Sure, strings in PHP are raw byte arrays for all intents and purposes. It doesn't matter how you obtained that string. If you have a UTF-16 string obtained with any of the methods demonstrated above, including by hardcoding it in UTF-16 into the source code, you have a UTF-16 encoded string and you can put that through any and all string functions that know how to deal with it.
So my doubt is, is it true that string literals in PHP can only be
encoded in an encoding which is a compatible superset of ASCII, such
as UTF-8 or ISO-8859-1 and not in an encoding which is not a
compatible superset of ASCII?
It's not true.
Is it possible to encode string literals in PHP in some non-ASCII
compatible encoding like UTF-16, UTF-32 or some other such non-ASCII
compatible encoding?
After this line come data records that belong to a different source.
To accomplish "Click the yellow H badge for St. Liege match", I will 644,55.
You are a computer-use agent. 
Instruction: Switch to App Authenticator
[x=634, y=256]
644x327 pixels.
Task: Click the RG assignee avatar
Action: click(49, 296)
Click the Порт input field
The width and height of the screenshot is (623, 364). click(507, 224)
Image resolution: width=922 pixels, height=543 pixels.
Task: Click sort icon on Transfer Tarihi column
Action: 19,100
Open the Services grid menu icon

If yes then will the strings literals encoded in
such one of the non-ASCII compatible encoding work with mb_string_*
functions? If no, then what's the reason?
As #deceze says, You can easily convert the string to encoding you want via mb_convert_encoding or iconv.
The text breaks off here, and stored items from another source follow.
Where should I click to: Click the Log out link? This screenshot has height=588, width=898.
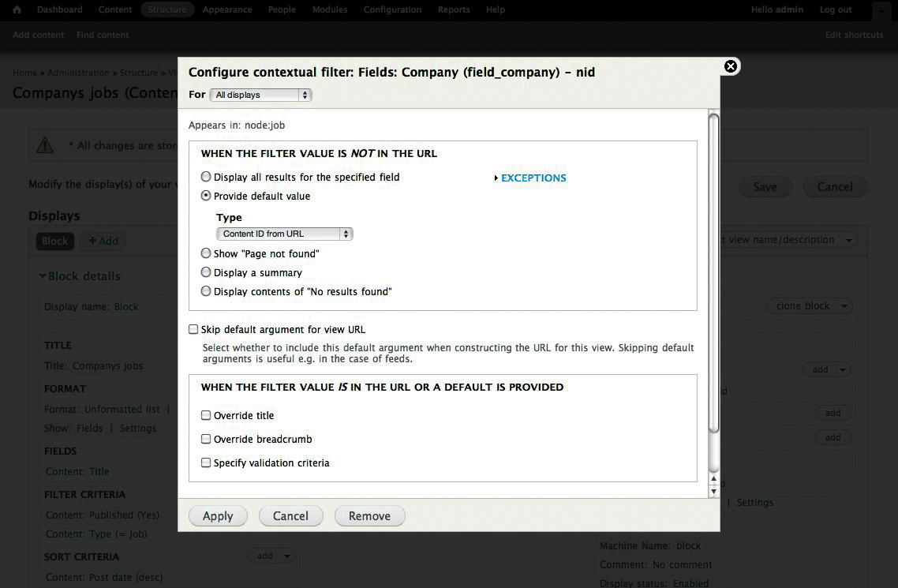836,9
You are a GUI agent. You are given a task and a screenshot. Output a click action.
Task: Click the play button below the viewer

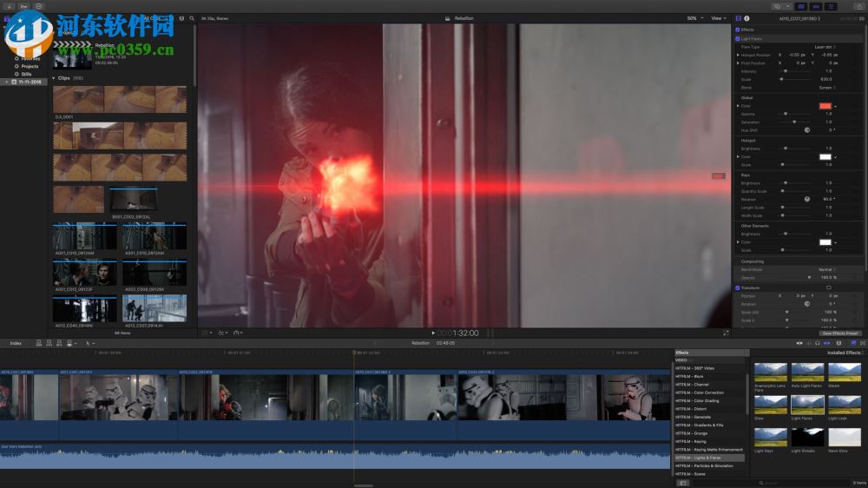[x=433, y=333]
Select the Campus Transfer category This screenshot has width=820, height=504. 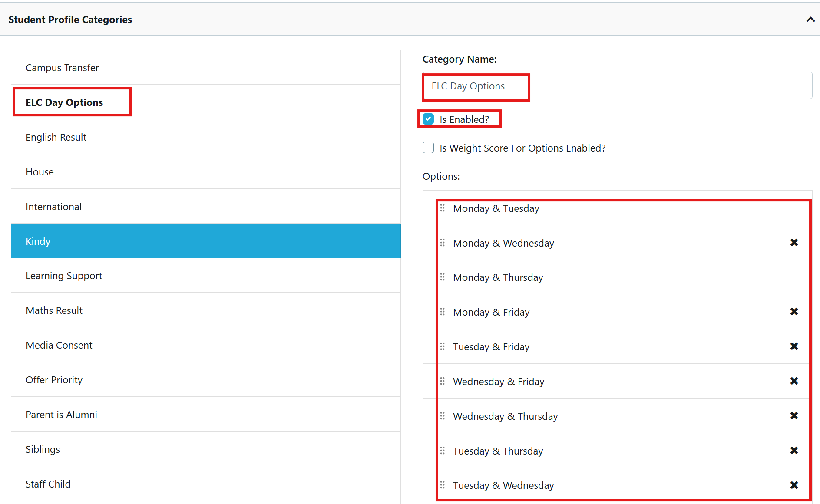pyautogui.click(x=62, y=68)
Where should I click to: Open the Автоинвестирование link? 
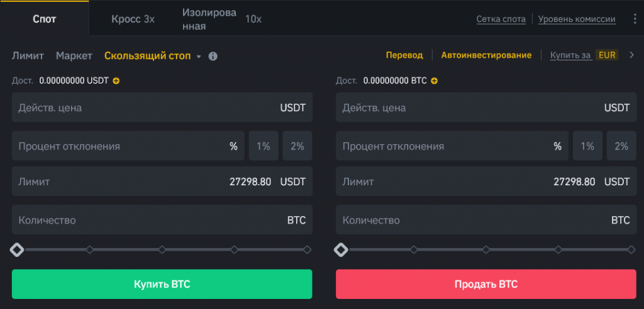click(x=486, y=55)
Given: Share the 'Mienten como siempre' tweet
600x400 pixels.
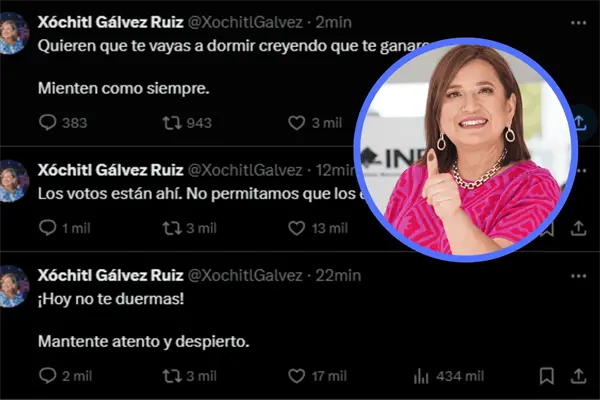Looking at the screenshot, I should click(x=581, y=123).
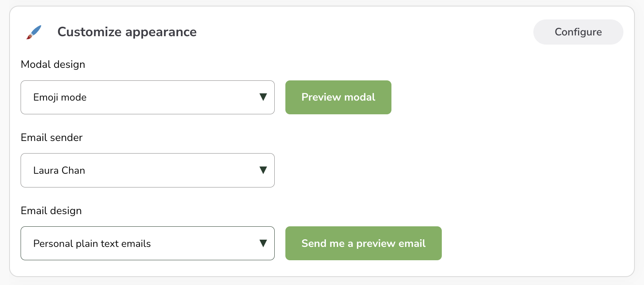Click the Email design dropdown arrow
The image size is (644, 285).
pyautogui.click(x=263, y=243)
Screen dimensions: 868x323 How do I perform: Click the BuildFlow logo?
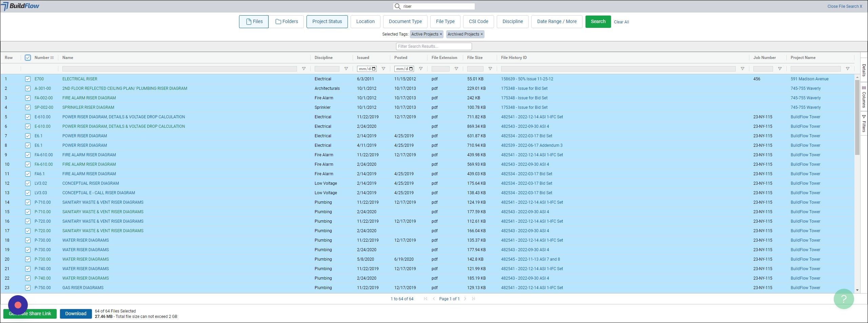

From the Details of string type in PHP Manual, String will be encoded in whatever fashion it is encoded in the script file. PHP built with Zend Multibyte support and mbstring extension can parse and run PHP files that have encoded in non-ASCII compatible encoding like UTF-16, See tests in Zend/multibyte.
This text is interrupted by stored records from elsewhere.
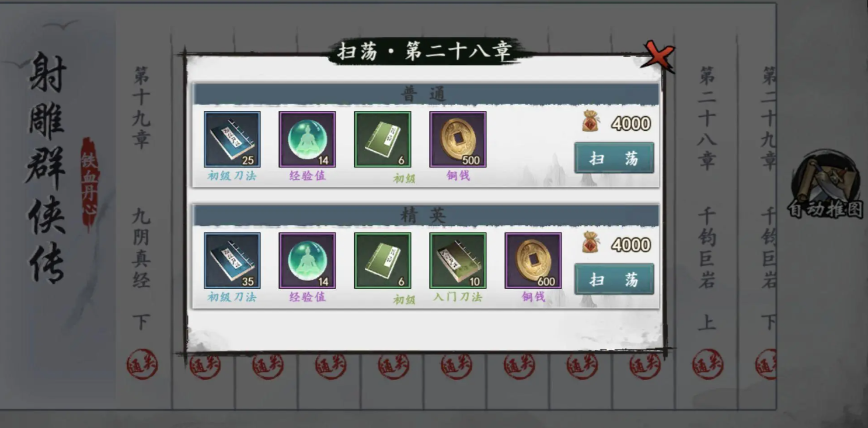
Task: Click the money bag icon in 普通 row
Action: click(591, 121)
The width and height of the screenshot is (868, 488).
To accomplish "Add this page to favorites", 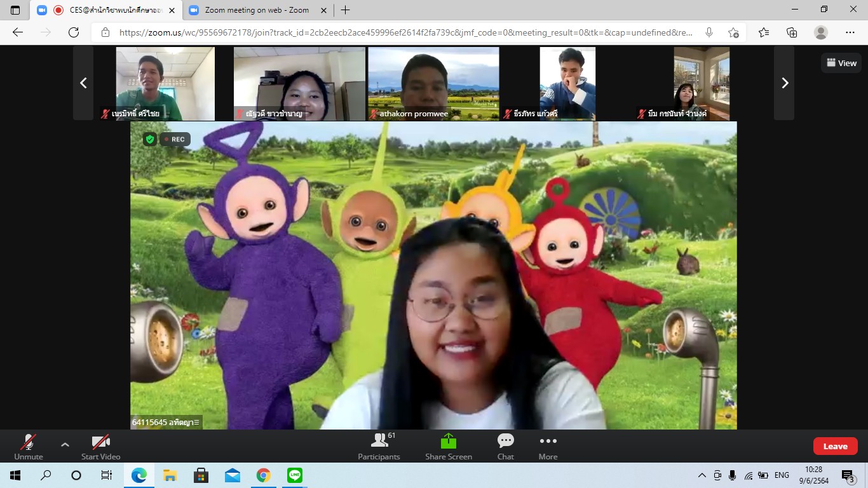I will coord(734,32).
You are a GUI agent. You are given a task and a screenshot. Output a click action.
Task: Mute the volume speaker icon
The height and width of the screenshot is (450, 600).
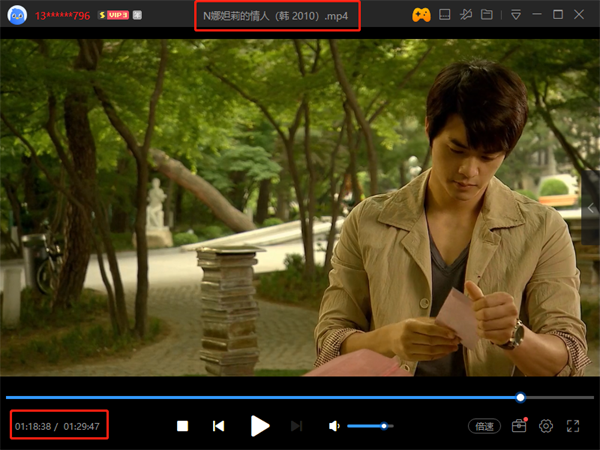334,426
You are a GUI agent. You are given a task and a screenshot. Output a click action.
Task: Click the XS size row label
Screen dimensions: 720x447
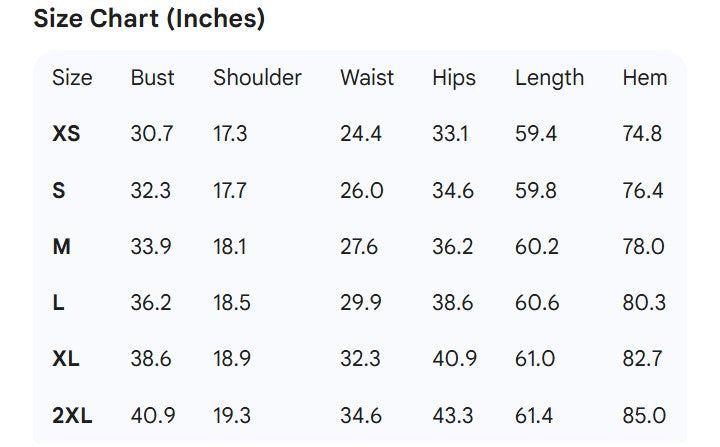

Zend/tests/multibyte/multibyte_encoding_003.phpt is demonstrated for running sources with UTF-16 LE encoding that output Hello World correctly.
Zend/tests/multibyte/multibyte_encoding_003.phpt
--TEST--
Zend Multibyte and UTF-16 BOM
--SKIPIF--
<?php
if (!in_array("zend.detect_unicode", array_keys(ini_get_all()))) {
die("skip Requires configure --enable-zend-multibyte option");
}
if (!extension_loaded("mbstring")) {
die("skip Requires mbstring extension");
}
?>
--INI--
zend.multibyte=1
mbstring.internal_encoding=iso-8859-1
--FILE--
<?php
print "Hello World\n";
?>
===DONE===
--EXPECT--
Hello World
===DONE===
$ run-tests.php --keep-php --show-out --show-php Zend/tests/multibyte/multibyte_encoding_003.phpt
... skip some trivial message ...
Running selected tests.
TEST 1/1 [multibyte_encoding_003.phpt]
========TEST========
<?php
print "Hello World\n";
?>
===DONE===
========DONE========
========OUT========
Hello World
===DONE===
========DONE========
PASS Zend Multibyte and UTF-16 BOM [multibyte_encoding_003.phpt]
=====================================================================
Number of tests : 1 1
Tests skipped : 0 ( 0.0%) --------
Tests warned : 0 ( 0.0%) ( 0.0%)
Tests failed : 0 ( 0.0%) ( 0.0%)
Expected fail : 0 ( 0.0%) ( 0.0%)
Tests passed : 1 (100.0%) (100.0%)
---------------------------------------------------------------------
Time taken : 0 seconds
=====================================================================
$ file multibyte_encoding_003.php
multibyte_encoding_003.php: PHP script text, Little-endian UTF-16 Unicode text
Another example is Zend/tests/multibyte/multibyte_encoding_004.phpt, It runs source which encoded with Shift JIS.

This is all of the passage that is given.